Axes: velocity (y-axis) vs time (x-axis) [1]
Curve starting at origin (v = 0 at t = 0) [1]
Initial steep gradient (acceleration ≈ g initially when drag is small) [1]
Gradient decreasing as velocity increases (drag increases, net force decreases)
Curve approaching horizontal asymptote at v = 0.40 m s⁻¹ (terminal velocity) [1] Explanation: Initially, drag is negligible so acceleration is large. As speed increases, drag increases, reducing net force and acceleration. Eventually drag equals weight, net force is zero, and velocity becomes constant.

[Total: 12 marks]

(a) Vertical height risen: h = L − L cos θ = L(1 − cos θ) [1] h = 1.20(1 − cos 35°) = 1.20(1 − 0.8192) = 1.20 × 0.1808 = 0.217 m [1]

(b) By conservation of energy: Loss in GPE = Gain in KE mgh = ½mv² [1] v = √(2gh) = √(2 × 9.81 × 0.217) = √4.258 = 2.06 m s⁻¹ [1]

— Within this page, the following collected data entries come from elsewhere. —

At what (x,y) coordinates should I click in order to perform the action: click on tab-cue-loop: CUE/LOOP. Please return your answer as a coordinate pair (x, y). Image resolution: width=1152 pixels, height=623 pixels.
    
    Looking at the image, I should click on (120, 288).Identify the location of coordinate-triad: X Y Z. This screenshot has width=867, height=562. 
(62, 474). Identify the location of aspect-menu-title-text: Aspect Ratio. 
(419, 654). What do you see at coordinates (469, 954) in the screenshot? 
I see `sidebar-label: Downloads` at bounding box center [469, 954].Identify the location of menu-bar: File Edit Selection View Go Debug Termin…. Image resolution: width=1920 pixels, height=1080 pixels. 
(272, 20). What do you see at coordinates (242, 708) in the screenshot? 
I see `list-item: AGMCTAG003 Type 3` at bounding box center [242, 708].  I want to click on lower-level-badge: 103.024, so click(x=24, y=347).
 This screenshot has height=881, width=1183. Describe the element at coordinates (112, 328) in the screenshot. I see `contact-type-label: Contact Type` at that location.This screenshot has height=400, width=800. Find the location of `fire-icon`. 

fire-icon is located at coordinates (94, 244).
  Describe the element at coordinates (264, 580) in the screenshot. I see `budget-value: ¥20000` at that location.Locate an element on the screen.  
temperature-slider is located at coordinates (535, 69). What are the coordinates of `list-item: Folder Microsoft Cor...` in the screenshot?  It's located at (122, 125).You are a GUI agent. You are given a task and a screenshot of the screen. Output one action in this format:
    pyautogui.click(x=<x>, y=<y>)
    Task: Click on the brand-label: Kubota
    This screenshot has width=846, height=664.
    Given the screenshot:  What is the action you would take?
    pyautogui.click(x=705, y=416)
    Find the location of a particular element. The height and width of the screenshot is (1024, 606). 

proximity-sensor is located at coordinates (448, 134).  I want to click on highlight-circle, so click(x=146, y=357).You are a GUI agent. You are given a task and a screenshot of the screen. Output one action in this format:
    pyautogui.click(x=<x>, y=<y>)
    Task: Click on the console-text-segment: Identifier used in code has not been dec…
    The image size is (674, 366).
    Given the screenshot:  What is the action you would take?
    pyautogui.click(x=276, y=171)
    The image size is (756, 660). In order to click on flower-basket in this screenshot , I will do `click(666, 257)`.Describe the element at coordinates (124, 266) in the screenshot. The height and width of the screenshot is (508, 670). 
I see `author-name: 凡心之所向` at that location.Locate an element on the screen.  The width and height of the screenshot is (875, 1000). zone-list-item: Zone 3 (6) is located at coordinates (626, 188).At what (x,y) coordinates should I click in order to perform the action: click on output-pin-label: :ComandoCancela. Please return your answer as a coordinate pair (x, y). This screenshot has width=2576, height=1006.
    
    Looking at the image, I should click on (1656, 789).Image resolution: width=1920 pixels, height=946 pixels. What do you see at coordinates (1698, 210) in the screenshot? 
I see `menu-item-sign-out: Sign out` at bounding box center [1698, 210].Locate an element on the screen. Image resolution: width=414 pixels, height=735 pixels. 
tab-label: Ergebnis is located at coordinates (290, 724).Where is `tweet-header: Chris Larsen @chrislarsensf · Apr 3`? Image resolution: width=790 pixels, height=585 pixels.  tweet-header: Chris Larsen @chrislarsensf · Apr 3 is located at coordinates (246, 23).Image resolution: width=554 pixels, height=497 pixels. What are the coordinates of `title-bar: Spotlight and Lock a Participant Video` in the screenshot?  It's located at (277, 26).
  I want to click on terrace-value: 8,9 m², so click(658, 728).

(c) At lowest point: T − mg = mv²/r (centripetal force provided by net force towards centre) [1] T = mg + mv²/r = 0.200 × 9.81 + 0.200 × (2.06)² / 1.20 = 1.962 + 0.200 × 4.244 / 1.20 = 1.962 + 0.707 = 2.67 N [1]

(d) At the lowest point, the sphere is moving in a circular arc, so there must be a resultant centripetal force directed towards the centre of the circle. [1] The tension must provide both the centripetal force (mv²/r) and balance the weight (mg). Therefore, T = mg + mv²/r, which is greater than mg alone. [1]

[Total: 8 marks]

END OF ANSWER KEY

Marking Notes:

Award marks for correct method even if final answer has arithmetic error (error carried forward where appropriate).
Deduct 1 mark for missing or incorrect units only once per question unless otherwise specified.
Accept alternative correct methods and equivalent numerical answers within reasonable rounding.
For graph questions, award marks for correct shape, key features, and labelled axes.